The guides, who were already feverish, were reluctant to go any farther, and Fawcett decided that the time had come to send them back. He selected half a dozen or so of the strongest animals to keep for a few more days. Then the explorers would have to proceed with their few provisions on their backs.
Fawcett pulled Raleigh aside and encouraged him to return with the guides. As Fawcett had written to Nina, “I suspect constitutional weakness, and fear that we shall be handicapped by him.” After this point, Fawcett explained, there would be no way to carry him out. Raleigh insisted that he would see it through. Perhaps he remained loyal to Jack, in spite of everything. Perhaps he didn't want to be seen as a coward. Or perhaps he was simply afraid to turn back without them.
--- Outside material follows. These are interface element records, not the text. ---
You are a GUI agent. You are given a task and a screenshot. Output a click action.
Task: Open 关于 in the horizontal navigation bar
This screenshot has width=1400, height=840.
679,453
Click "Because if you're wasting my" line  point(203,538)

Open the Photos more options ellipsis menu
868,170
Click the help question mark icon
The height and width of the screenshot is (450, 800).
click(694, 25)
Fawcett finished his last letters and dispatches. He wrote that he would try to get out other communiqués in the coming year or so, but added that it was unlikely. As he noted in one of his final articles, “By the time this dispatch is printed, we shall have long since disappeared into the unknown.”
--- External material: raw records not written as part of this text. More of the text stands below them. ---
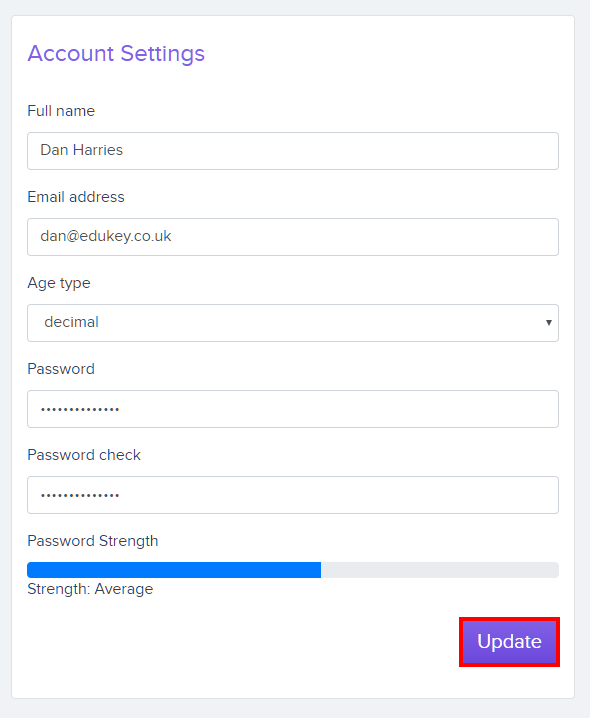Click the blue filled portion of strength bar
This screenshot has width=590, height=718.
(174, 570)

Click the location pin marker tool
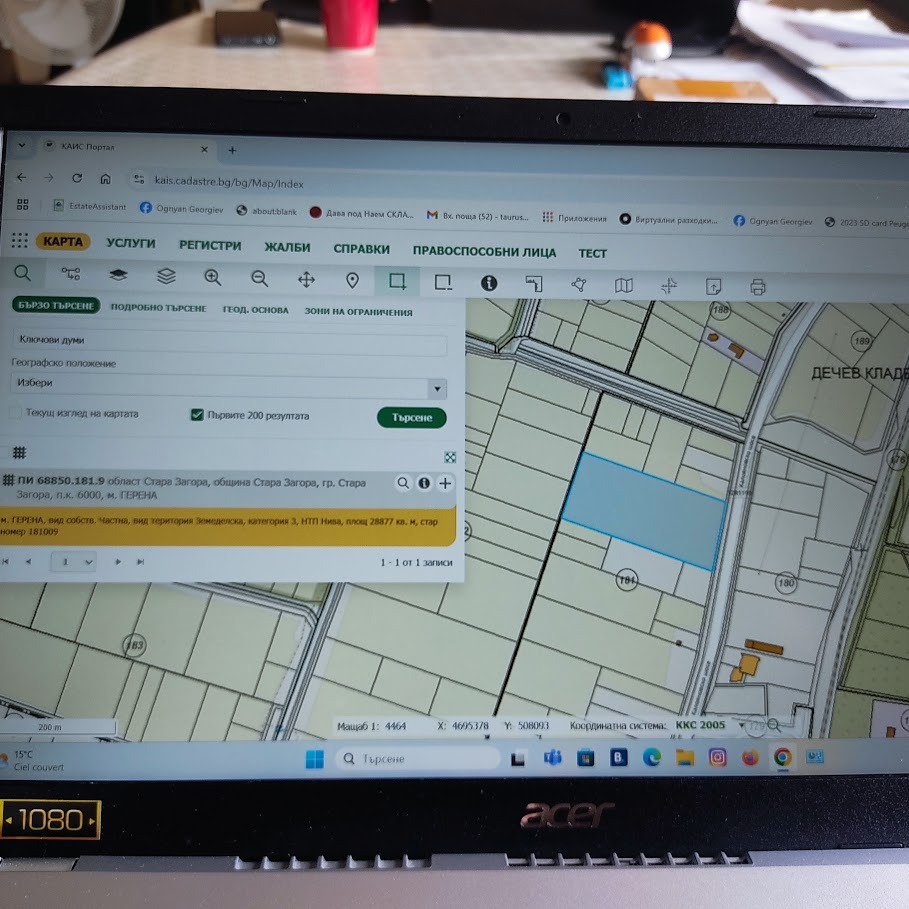click(x=352, y=280)
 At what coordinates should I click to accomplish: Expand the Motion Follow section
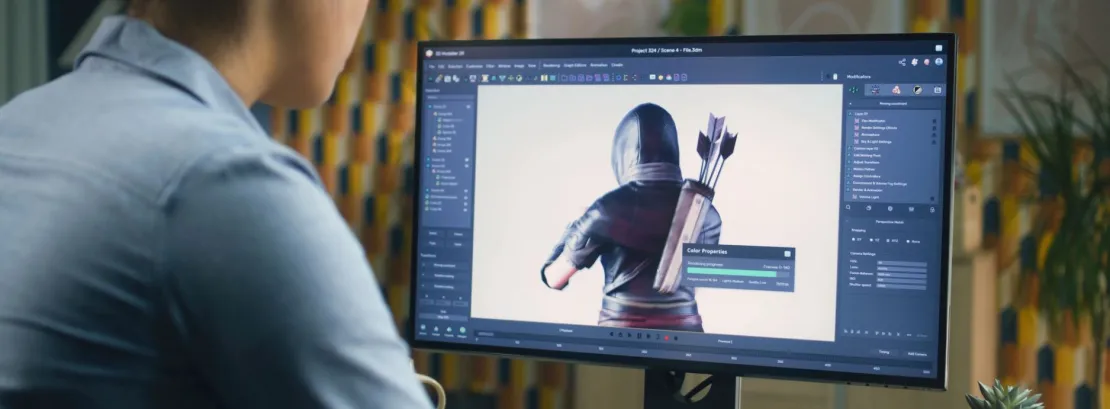[x=849, y=169]
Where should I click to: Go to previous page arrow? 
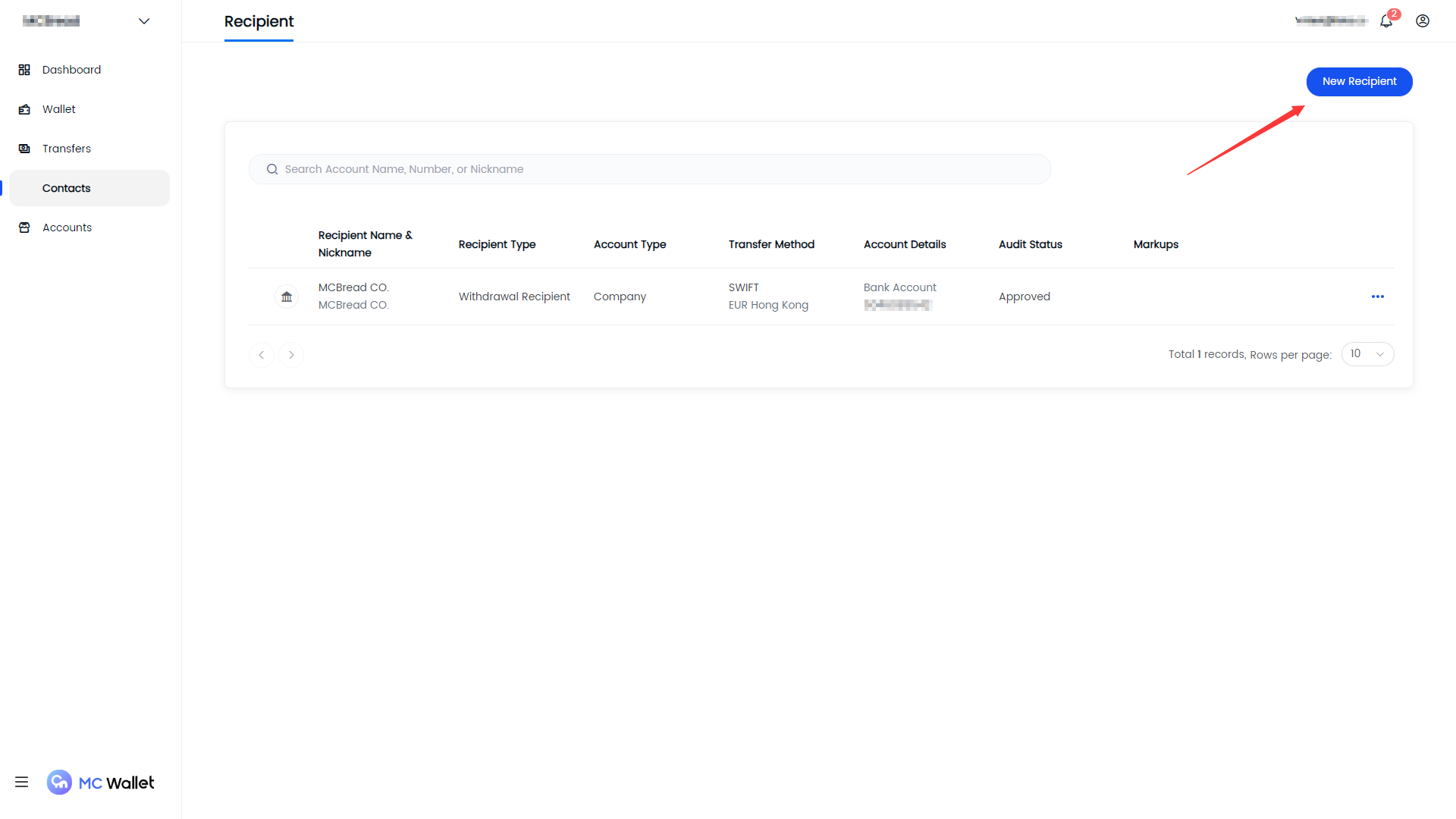click(262, 355)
After folding up his missives, Fawcett gave them to the guides. Raleigh had earlier written to his “dearest Mother” and family. “I shall look forward to seeing you again in old Cal when I return,” he said. And he told his brother bravely, “Keep cheerful and things will turn up alright as they have for me.”
The explorers gave a final wave to the Brazilians, then turned and headed deeper into the jungle. In his last words to his wife, Fawcett wrote, “You need have no fear of any failure.”
21
Can you get the GPS to work?” Paolo asked.
I was sitting in the backseat of a four-wheel-drive Mitsubishi truck, fiddling with a Global Positioning System in an attempt to obtain readings of our coordinates. We were heading north-that much I knew-with a driver whom we had hired when we rented the pickup. Paolo had told me that we would need a powerful truck and a professional driver if we were to have any chance of completing our journey, especially in the rainy season. “This is the worst time of year,” he said. “The roads are-how do you say in English?-shit.”
When I explained my mission to our driver, he asked me when the British colonel had disappeared.
“Nineteen twenty-five,” I said.
“And you want to find him in the jungle?”
“Not exactly.”
“Are you one of his descendants?”
“No.”
He seemed to think about this for a long moment, then said, “Very well,” and began cheerfully to load our gear, which included hammocks, rope, mosquito netting, water-purifying tablets, a satellite phone, antibiotics, and malarial pills. On our way out of Cuiabá, we also picked up a friend of Paolo's, a descendant of a Bakairí chief named Taukane Bakairí. (In Brazil, the last names of Indians are typically the same as that of their tribe.) Taukane, who was in his mid-forties and had a handsome, round face, wore Levi's and a baseball cap. He had been educated by missionaries, and though he now lived mostly in Cuiabá, he continued to represent his tribe's political interests. “I am what you might call an ambassador,” he told me. And, in exchange for a “gift” of two tires for a communal tractor, he had agreed to take us to his village, the last place that Fawcett had incon-trovertibly been seen. (“If it were up to me, I would take you for free,” Taukane said. “But all Indians must now be capitalists. We have no choice.”)
Upon leaving the city, we entered the central plains of Brazil, which mark the transition from dry forest to rain forest. After a while, a plateau came into view: Martian red in color, it spanned more than two thousand square miles, an endless tabletop that reached into the clouds. We stopped at its base, and Paolo said, “Come, I show you something.”